Things to do:
• A. Reproduce the Helmsing profile word for word, beginning at the words "- Predecessor: John" and stopping after the words "(1956 to 1962)".
• B. According to the Helmsing profile, who consecrated Charles Herman Helmsing?
• C. Continue the Helmsing profile from where it stops.

Text:
----

- See: Diocese of Kansas City–St. Joseph
- Appointed: January 31, 1962
- Installed: April 3, 1962
- Term ended: June 27, 1977.
- Predecessor: John Patrick Cody
- Successor: John Joseph Sullivan
- Previous posts: Auxiliary Bishop of Saint Louis (1949 to 1956) Bishop of Springfield-Cape Girardeau (1956 to 1962)

Orders
- Ordination: June 10, 1933 by John Joseph Glennon
- Consecration: April 19, 1949 by Joseph Ritter

Personal details
- Born: March 23, 1908 Shrewsbury, Missouri, US
- Died: December 20, 1993 (aged 85) Kansas City, Missouri, US
- Denomination: Roman Catholic
- Parents: George and Louisa Helmsing
- Education: St. Louis Preparatory Seminary Kenrick-Glennon Seminary
- Motto: Servus tuus, filius anciliae (I am thy slave, the son of thy handmaid)

= Charles Herman Helmsing =

American prelate (1908–1993)

----

Items from a dataset:

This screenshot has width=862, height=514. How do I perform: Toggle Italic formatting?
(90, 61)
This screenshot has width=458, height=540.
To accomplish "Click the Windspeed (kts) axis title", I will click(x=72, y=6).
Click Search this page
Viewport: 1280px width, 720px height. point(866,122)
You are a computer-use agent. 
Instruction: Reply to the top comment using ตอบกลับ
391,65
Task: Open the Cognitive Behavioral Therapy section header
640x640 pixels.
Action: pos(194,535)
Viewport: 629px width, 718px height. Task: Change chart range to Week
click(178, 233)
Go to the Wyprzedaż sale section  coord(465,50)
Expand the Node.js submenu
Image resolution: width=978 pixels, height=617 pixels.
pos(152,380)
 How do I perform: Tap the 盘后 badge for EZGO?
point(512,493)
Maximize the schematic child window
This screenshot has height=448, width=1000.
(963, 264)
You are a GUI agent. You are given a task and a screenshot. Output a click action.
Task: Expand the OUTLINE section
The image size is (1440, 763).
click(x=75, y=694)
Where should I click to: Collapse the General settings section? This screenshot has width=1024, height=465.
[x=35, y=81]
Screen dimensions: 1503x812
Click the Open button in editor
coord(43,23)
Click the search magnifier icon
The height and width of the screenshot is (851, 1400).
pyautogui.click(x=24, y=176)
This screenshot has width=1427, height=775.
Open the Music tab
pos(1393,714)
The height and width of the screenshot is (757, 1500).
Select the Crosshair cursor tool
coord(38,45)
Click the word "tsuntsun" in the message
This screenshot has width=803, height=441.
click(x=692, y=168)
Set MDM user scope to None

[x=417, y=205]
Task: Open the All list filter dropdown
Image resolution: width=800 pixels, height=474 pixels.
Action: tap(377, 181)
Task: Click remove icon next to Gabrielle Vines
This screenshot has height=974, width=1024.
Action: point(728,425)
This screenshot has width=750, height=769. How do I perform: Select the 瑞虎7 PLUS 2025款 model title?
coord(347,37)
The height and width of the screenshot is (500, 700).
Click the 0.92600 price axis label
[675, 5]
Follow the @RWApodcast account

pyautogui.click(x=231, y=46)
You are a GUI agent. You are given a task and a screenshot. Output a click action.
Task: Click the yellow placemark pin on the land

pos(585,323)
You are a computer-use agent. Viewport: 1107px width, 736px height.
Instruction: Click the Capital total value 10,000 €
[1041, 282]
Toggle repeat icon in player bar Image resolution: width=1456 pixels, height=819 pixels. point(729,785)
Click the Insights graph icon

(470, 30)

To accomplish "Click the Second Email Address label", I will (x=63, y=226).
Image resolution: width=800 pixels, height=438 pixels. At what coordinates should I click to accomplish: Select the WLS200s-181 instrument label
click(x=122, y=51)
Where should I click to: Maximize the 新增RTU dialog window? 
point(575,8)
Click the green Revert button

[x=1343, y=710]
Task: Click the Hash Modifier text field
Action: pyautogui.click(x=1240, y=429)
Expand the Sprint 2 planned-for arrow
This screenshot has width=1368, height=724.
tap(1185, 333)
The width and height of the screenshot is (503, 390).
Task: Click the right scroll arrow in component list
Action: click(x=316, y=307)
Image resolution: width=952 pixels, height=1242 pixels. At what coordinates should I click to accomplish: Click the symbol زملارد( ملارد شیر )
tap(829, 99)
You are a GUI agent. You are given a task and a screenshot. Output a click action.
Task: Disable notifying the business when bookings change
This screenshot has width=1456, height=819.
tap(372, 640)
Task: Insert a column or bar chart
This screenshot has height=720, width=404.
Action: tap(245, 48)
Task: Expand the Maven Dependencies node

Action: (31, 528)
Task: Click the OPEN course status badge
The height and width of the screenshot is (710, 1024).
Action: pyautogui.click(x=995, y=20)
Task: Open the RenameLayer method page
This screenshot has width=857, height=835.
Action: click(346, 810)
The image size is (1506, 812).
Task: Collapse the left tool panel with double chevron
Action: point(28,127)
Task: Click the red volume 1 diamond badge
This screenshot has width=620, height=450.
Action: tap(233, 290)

----

Outputs:
• A.
- Predecessor: John Patrick Cody
- Successor: John Joseph Sullivan
- Previous posts: Auxiliary Bishop of Saint Louis (1949 to 1956) Bishop of Springfield-Cape Girardeau (1956 to 1962)

• B. Joseph Ritter

• C.
Charles Herman Helmsing (March 23, 1908 – December 20, 1993) was an American prelate of the Roman Catholic Church who served as bishop of the Diocese of Kansas City–St. Joseph in Missouri (1962–1977).

Helmsing previously served as bishop of the Diocese of Springfield-Cape Girardeau in Missouri from 1956 to 1962 and as an auxiliary bishop of the Archdiocese of Saint Louis in Missouri from 1949 to 1956.

== Biography ==

=== Early life ===
Charles Helmsing was born on March 23, 1908, in Shrewsbury, Missouri, to George and Louisa Helmsing. He entered St. Louis Preparatory Seminary and then went on to Kenrick-Glennon Seminary, both In St. Louis, Missouri.

==== Priesthood ====
Helmsing was ordained a priest by Archbishop John Joseph Glennon for the Archdiocese of St. Louis on June 10, 1933 in St Louis. The Vatican elevated Helmsing to the rank of papal chamberlain on February 15, 1946.

=== Auxiliary Bishop of Saint Louis ===
Pope Pius XII appointed Helmsing as an auxiliary bishop of Saint Louis and titular bishop of Axomis on March 17, 1949. On April 19, 1949, Helmsing was consecrated by Cardinal Joseph Ritter at the Cathedral of Saint Louis in St. Louis..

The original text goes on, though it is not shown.